O A.M.C está alcançando, segundo sua professora, os objetivos propostos do 1° ano, superando com a ajuda da fono, sua dificuldade de pronunciar determinadas palavras, desta forma conseguindo reconhecer e escrever letras e palavras.

 

 

 

 

 

 

 

 

 

 

       

 

 

 

 

 

Comments (10)

Graciela Rodrigues said

at 8:46 pm on Apr 6, 2009

Aguardo relatos, ok?

Graciela Rodrigues said

at 9:47 pm on Apr 15, 2009

Olá Elenice! Tens um estudo de caso interessante que pode te servir para as próximas unidades. Por isso leia as orientações que as unidades apresetam sobre a escrita do dossiê certo? Gostaria que tu comentasse um pouco sobre tua área de atuação, se está em escola no momento ou não. Aguardo.

elenicehahn@... said

at 7:40 pm on Apr 19, 2009

Olá Graciela! No momento não estou em sala de aula.

Graciela Rodrigues said

at 9:22 pm on Apr 28, 2009

Olá Elenice!

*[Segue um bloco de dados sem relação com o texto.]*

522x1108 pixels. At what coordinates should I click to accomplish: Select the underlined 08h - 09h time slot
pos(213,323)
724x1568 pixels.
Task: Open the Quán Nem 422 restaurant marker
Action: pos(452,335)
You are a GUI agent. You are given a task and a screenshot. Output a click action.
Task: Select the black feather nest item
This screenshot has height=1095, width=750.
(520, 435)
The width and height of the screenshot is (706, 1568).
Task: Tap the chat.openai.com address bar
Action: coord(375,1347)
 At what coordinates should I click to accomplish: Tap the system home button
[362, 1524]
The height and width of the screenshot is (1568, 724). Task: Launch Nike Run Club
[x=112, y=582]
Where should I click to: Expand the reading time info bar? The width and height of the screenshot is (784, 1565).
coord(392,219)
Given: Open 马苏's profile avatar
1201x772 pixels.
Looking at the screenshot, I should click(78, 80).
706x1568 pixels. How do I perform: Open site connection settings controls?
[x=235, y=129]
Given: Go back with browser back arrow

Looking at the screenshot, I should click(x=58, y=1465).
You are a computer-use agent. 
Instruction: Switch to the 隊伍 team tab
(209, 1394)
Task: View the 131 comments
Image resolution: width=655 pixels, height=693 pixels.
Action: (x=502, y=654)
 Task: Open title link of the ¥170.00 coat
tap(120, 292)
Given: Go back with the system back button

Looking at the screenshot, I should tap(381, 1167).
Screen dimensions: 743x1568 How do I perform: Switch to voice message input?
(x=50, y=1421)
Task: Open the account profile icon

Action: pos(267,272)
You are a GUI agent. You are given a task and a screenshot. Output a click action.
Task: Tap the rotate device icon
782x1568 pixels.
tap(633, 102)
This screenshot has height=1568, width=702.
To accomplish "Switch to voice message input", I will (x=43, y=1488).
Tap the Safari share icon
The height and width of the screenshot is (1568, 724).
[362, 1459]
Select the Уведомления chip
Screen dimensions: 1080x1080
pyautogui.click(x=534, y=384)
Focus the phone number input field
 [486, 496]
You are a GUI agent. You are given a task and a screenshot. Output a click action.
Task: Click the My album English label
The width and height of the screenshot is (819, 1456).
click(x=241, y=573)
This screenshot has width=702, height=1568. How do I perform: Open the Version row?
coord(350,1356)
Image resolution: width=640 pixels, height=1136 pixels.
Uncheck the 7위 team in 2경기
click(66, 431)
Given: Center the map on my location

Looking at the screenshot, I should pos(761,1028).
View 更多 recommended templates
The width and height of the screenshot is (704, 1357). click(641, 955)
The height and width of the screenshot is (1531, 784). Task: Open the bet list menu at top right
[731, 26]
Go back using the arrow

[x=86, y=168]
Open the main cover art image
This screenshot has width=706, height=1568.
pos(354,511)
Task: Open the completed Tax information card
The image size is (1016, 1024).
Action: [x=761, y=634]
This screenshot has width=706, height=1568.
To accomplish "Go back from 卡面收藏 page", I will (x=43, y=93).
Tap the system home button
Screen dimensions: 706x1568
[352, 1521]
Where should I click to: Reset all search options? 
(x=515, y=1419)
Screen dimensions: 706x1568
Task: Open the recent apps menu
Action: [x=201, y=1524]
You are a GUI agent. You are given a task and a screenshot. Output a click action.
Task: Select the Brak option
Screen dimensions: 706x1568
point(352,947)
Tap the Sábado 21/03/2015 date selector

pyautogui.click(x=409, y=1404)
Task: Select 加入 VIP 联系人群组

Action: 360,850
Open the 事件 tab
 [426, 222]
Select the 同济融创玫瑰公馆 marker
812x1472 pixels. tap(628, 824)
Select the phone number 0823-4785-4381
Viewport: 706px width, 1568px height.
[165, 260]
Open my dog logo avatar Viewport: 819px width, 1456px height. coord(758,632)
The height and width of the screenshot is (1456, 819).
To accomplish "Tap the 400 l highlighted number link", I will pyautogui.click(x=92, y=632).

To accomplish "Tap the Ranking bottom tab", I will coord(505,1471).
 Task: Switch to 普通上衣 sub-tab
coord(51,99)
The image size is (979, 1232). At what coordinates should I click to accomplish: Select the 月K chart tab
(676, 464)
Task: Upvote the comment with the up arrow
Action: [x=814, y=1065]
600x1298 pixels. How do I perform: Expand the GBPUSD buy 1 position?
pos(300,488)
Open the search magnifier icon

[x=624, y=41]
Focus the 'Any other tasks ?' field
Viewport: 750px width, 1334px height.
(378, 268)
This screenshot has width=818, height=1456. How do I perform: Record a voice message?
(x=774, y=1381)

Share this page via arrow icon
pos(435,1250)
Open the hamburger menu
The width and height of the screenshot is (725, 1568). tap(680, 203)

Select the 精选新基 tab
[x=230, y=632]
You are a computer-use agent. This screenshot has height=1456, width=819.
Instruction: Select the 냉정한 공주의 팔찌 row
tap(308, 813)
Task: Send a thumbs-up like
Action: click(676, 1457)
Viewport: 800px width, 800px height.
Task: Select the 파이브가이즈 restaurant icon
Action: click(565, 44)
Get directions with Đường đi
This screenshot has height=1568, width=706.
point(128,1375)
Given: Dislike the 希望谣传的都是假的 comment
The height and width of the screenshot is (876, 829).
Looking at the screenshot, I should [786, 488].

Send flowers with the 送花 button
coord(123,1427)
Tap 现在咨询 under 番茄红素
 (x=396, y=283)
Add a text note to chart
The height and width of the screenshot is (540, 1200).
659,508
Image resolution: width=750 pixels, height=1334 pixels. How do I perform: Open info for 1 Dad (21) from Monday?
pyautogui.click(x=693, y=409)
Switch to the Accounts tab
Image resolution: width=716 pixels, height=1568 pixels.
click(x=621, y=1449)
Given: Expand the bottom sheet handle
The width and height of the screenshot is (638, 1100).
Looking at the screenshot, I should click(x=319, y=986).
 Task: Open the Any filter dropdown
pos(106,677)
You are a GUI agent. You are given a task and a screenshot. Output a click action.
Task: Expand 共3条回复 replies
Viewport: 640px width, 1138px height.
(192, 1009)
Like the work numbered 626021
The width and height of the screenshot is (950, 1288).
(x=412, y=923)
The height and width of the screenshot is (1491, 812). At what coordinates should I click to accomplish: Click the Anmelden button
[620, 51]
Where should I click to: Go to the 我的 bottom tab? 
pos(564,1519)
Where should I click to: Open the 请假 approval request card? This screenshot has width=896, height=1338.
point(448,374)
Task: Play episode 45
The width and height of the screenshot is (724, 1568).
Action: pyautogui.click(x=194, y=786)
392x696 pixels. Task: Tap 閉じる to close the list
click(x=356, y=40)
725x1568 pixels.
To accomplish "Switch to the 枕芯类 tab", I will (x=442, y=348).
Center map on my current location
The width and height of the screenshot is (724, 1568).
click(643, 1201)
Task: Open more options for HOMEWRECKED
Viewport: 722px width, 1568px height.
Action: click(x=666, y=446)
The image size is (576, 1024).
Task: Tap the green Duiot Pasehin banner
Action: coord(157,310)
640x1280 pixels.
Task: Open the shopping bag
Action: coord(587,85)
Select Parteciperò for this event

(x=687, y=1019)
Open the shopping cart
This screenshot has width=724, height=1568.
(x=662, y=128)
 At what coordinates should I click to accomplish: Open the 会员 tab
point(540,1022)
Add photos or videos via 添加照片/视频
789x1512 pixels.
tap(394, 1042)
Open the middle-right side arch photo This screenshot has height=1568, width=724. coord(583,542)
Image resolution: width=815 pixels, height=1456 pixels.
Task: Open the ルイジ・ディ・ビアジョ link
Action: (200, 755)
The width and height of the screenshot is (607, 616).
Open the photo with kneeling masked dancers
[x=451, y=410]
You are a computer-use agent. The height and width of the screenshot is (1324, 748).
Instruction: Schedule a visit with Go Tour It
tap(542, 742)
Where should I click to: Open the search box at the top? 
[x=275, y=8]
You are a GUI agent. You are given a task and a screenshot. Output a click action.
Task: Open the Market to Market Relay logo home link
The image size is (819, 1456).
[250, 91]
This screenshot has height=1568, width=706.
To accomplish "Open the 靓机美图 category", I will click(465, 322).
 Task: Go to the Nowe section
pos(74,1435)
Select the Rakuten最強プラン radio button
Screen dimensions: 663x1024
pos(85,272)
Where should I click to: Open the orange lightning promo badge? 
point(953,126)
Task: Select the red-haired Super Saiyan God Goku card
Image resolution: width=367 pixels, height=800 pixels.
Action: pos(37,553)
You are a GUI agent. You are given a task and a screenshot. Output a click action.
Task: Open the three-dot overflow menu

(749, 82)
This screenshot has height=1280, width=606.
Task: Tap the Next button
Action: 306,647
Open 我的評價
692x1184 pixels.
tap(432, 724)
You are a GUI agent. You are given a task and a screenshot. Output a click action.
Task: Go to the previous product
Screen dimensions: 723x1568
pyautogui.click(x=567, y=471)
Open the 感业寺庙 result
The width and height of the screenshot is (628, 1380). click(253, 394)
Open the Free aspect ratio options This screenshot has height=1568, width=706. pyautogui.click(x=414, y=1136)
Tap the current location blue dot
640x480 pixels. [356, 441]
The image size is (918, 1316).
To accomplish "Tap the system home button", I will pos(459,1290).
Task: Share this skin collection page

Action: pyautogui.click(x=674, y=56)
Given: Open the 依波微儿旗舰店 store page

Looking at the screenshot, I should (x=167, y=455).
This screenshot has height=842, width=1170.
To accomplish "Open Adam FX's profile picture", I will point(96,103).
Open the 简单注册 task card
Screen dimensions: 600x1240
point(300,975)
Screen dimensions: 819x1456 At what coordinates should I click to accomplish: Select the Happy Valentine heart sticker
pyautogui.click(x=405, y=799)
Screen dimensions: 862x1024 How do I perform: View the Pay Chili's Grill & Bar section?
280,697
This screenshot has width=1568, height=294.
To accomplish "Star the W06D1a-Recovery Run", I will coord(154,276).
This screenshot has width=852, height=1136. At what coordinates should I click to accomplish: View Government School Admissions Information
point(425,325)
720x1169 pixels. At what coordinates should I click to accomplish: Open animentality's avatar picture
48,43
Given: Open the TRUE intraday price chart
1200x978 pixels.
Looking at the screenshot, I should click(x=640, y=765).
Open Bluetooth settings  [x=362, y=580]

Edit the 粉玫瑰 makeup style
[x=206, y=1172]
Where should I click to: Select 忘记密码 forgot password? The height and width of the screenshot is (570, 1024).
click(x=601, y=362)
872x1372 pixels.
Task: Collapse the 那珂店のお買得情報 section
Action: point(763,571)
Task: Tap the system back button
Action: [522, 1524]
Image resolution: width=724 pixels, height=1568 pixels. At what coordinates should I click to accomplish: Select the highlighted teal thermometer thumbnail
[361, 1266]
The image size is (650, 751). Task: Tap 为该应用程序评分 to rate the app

Gostaria que incluísse as leituras da Unidade no seu relato, ele possui algumas reflexões suas que talvez você possa aproximá-las com o artigo lido na Unidade.

Graciela Rodrigues said

at 5:48 pm on May 10, 2009

Vamos para a Unidade 3. Complementação realizada.

Graciela Rodrigues said

at 11:26 pm on May 15, 2009

Elenice mesmo na inclusão é isto que se espera que a Educação Especial esteja próxima do ensino regular. Não esqueça que quando falamos serviços especializados não estamos nos referindo a escolas especiais e sim a salas de recursos ou outros serviços que dêem apoio a inclusão de alunos com necessidades educacionais especiais no ensino regular. Seu estudo de caso está condizente com a proposta pois o aluno está na escola regular.

Graciela Rodrigues said

at 10:19 am on Jun 7, 2009

Olá Elenice! Dados contemplados para a unidade 4. Observe algumas escritas como: "um pouco ativa demais" reconstrua esta frase e a grafia de "rasoável" que é razoável. Bom trabalho esperamos a unidade 5.

Graciela Rodrigues said

at 7:28 pm on Jun 18, 2009

Aspectos relativos aos diagnósticos e atendimentos complementares do aluno contemplados. Por favor, revise e escrita de algumas palavras como por exemplo:" precisace". Abraços.

Graciela Rodrigues said

at 7:06 pm on Jun 22, 2009

Unidade 6 contemplada, boa continuação!

Graciela Rodrigues said

at 11:09 pm on Jul 7, 2009

Olá Elenice! Seu texto contempla parcialmente a unidade. Você não evidencia suas aprendizagens com relação ao estudo de caso, gostaria que explicasse brevemente o que é o "método gempiano" pois não está claro. Aguardo.